• **Esercizio**: Riporta senza modifiche tutte le righe, dalla riga che contiene "This screenshot has height=155, width=234." giù fino a quella che contiene "This screenshot has height=375, width=821.", entrambe incluse. Ometti le immagini.

• **Materiale fornito**:
+--
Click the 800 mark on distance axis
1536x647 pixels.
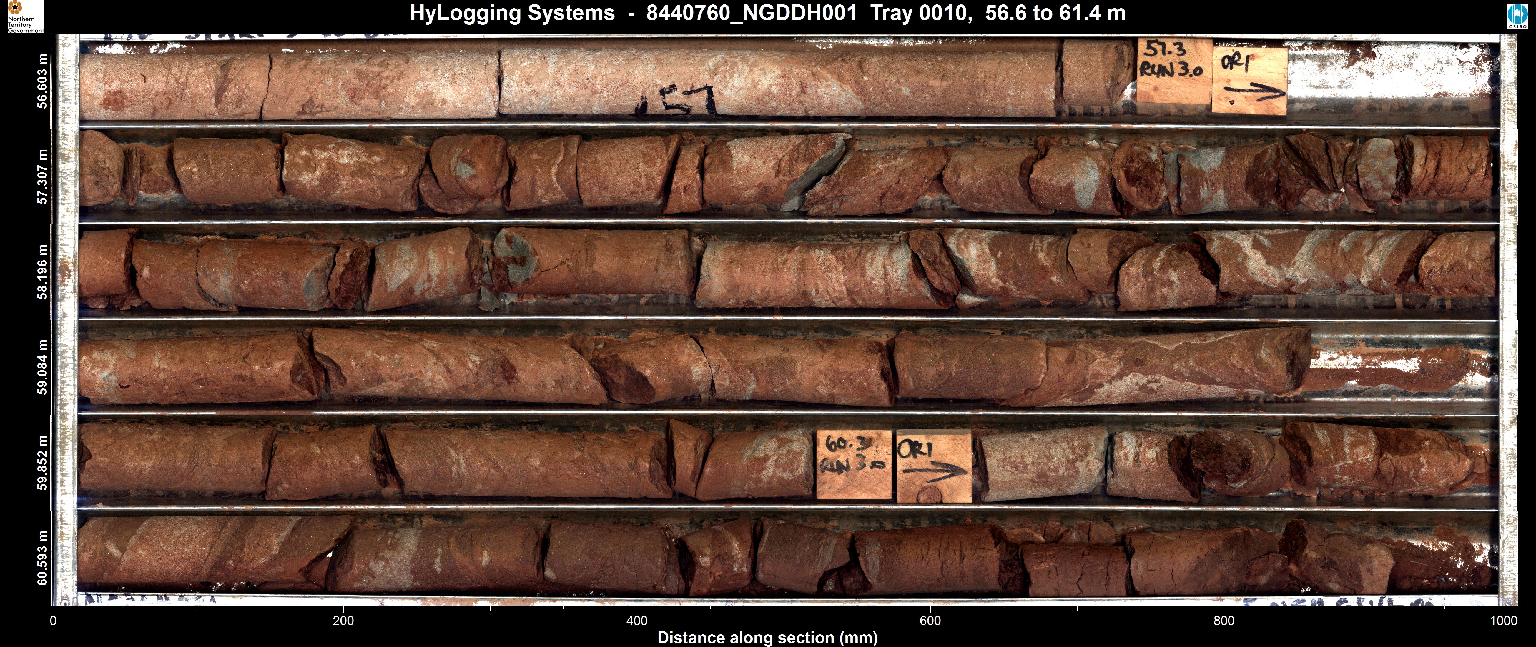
+--
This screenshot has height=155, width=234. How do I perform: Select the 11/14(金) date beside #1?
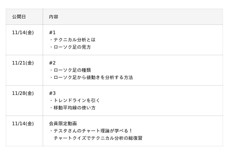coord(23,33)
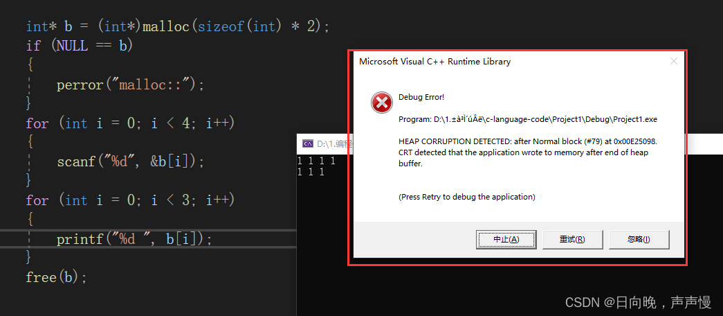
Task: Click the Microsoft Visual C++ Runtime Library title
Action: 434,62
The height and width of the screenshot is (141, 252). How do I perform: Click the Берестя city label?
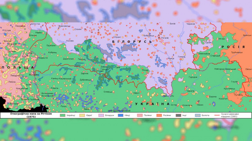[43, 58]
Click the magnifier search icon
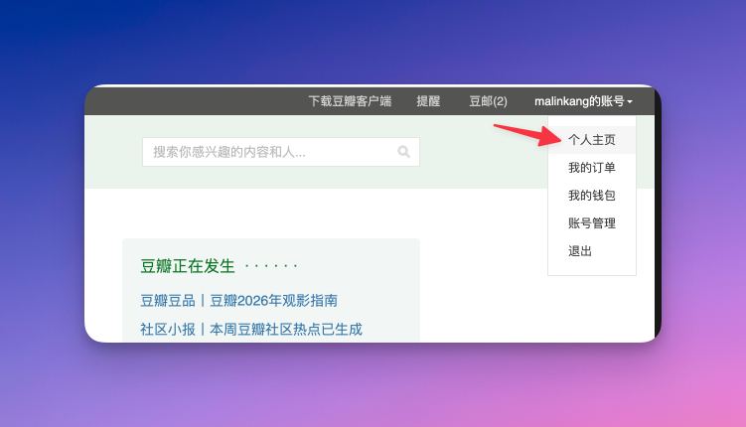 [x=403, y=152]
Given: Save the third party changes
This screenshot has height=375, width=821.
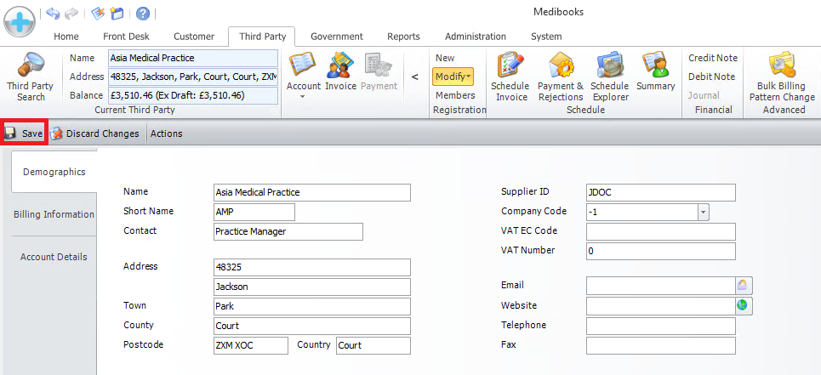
+--
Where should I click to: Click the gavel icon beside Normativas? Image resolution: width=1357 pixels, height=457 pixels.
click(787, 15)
+--
• **Soluzione dell'esercizio**:
This screenshot has height=155, width=234. How do I perform: Select the 11/14(金) date beside #1?
coord(23,33)
Task: Click the Microsoft Visual C++ Runtime Library title
Action: 434,62
The height and width of the screenshot is (141, 252). How do I perform: Click the Берестя city label?
[43, 58]
Click the magnifier search icon
 [x=403, y=152]
Given: Save the third party changes
This screenshot has height=375, width=821.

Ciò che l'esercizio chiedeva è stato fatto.